* _Exercise directions_:
Transcribe each line below word for word.

↓

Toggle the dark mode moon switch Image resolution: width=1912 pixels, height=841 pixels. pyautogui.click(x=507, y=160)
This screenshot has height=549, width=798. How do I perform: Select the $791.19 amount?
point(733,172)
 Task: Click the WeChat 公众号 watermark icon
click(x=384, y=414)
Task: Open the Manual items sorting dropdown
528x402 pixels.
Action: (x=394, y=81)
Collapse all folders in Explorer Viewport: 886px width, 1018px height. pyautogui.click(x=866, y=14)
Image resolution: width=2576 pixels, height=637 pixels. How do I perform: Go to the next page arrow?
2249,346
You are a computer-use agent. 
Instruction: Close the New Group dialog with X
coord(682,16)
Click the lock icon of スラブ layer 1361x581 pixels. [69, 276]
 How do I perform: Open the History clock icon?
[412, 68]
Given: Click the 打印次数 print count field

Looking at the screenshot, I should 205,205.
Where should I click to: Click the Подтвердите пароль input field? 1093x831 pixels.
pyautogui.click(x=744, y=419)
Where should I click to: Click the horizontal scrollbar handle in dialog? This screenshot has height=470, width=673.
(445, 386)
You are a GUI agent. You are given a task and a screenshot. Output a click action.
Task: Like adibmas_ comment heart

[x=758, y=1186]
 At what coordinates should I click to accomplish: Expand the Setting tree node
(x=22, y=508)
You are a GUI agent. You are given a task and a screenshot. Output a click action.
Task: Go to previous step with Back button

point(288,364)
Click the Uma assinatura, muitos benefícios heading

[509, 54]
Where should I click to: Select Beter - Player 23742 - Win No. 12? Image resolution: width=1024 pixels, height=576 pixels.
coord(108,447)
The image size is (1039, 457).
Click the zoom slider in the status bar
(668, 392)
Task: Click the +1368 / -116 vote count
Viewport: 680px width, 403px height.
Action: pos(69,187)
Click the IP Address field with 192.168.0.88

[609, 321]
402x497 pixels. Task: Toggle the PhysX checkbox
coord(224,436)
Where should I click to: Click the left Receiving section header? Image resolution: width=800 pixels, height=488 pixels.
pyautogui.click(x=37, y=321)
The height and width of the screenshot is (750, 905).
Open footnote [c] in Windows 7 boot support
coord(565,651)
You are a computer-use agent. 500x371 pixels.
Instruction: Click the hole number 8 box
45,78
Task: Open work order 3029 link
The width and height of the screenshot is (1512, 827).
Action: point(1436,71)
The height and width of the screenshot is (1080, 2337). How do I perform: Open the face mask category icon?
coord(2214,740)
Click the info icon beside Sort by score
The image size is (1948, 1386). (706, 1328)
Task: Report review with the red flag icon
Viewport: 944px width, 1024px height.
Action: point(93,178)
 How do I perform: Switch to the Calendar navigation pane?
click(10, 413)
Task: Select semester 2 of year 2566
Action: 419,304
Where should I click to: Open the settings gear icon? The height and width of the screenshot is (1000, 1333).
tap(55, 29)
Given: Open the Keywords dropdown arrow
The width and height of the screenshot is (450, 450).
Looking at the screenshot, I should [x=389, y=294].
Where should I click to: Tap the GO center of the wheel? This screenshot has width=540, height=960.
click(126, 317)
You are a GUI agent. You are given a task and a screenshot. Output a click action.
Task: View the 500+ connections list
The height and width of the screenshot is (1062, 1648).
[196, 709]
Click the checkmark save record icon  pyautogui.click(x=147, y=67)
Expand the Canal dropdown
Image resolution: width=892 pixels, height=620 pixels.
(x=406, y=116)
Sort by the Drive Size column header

↑

* _The completed task_:
Toggle the dark mode moon switch Image resolution: width=1912 pixels, height=841 pixels. pyautogui.click(x=507, y=160)
This screenshot has height=549, width=798. How do I perform: Select the $791.19 amount?
point(733,172)
 Task: Click the WeChat 公众号 watermark icon
click(x=384, y=414)
Task: Open the Manual items sorting dropdown
528x402 pixels.
Action: (x=394, y=81)
Collapse all folders in Explorer Viewport: 886px width, 1018px height. pyautogui.click(x=866, y=14)
Image resolution: width=2576 pixels, height=637 pixels. How do I perform: Go to the next page arrow?
2249,346
You are a computer-use agent. 
Instruction: Close the New Group dialog with X
coord(682,16)
Click the lock icon of スラブ layer 1361x581 pixels. [69, 276]
 How do I perform: Open the History clock icon?
[412, 68]
Given: Click the 打印次数 print count field

Looking at the screenshot, I should 205,205.
Where should I click to: Click the Подтвердите пароль input field? 1093x831 pixels.
pyautogui.click(x=744, y=419)
Where should I click to: Click the horizontal scrollbar handle in dialog? This screenshot has height=470, width=673.
(445, 386)
You are a GUI agent. You are given a task and a screenshot. Output a click action.
Task: Like adibmas_ comment heart

[x=758, y=1186]
 At what coordinates should I click to accomplish: Expand the Setting tree node
(x=22, y=508)
You are a GUI agent. You are given a task and a screenshot. Output a click action.
Task: Go to previous step with Back button

point(288,364)
Click the Uma assinatura, muitos benefícios heading

[509, 54]
Where should I click to: Select Beter - Player 23742 - Win No. 12? Image resolution: width=1024 pixels, height=576 pixels.
coord(108,447)
The image size is (1039, 457).
Click the zoom slider in the status bar
(668, 392)
Task: Click the +1368 / -116 vote count
Viewport: 680px width, 403px height.
Action: pos(69,187)
Click the IP Address field with 192.168.0.88

[609, 321]
402x497 pixels. Task: Toggle the PhysX checkbox
coord(224,436)
Where should I click to: Click the left Receiving section header? Image resolution: width=800 pixels, height=488 pixels.
pyautogui.click(x=37, y=321)
The height and width of the screenshot is (750, 905).
Open footnote [c] in Windows 7 boot support
coord(565,651)
You are a computer-use agent. 500x371 pixels.
Instruction: Click the hole number 8 box
45,78
Task: Open work order 3029 link
The width and height of the screenshot is (1512, 827).
Action: point(1436,71)
The height and width of the screenshot is (1080, 2337). How do I perform: Open the face mask category icon?
coord(2214,740)
Click the info icon beside Sort by score
The image size is (1948, 1386). (706, 1328)
Task: Report review with the red flag icon
Viewport: 944px width, 1024px height.
Action: point(93,178)
 How do I perform: Switch to the Calendar navigation pane?
click(10, 413)
Task: Select semester 2 of year 2566
Action: 419,304
Where should I click to: Open the settings gear icon? The height and width of the screenshot is (1000, 1333).
tap(55, 29)
Given: Open the Keywords dropdown arrow
The width and height of the screenshot is (450, 450).
Looking at the screenshot, I should [x=389, y=294].
Where should I click to: Tap the GO center of the wheel? This screenshot has width=540, height=960.
click(126, 317)
You are a GUI agent. You are given a task and a screenshot. Output a click action.
Task: View the 500+ connections list
The height and width of the screenshot is (1062, 1648).
[196, 709]
Click the checkmark save record icon  pyautogui.click(x=147, y=67)
Expand the Canal dropdown
Image resolution: width=892 pixels, height=620 pixels.
(x=406, y=116)
Sort by the Drive Size column header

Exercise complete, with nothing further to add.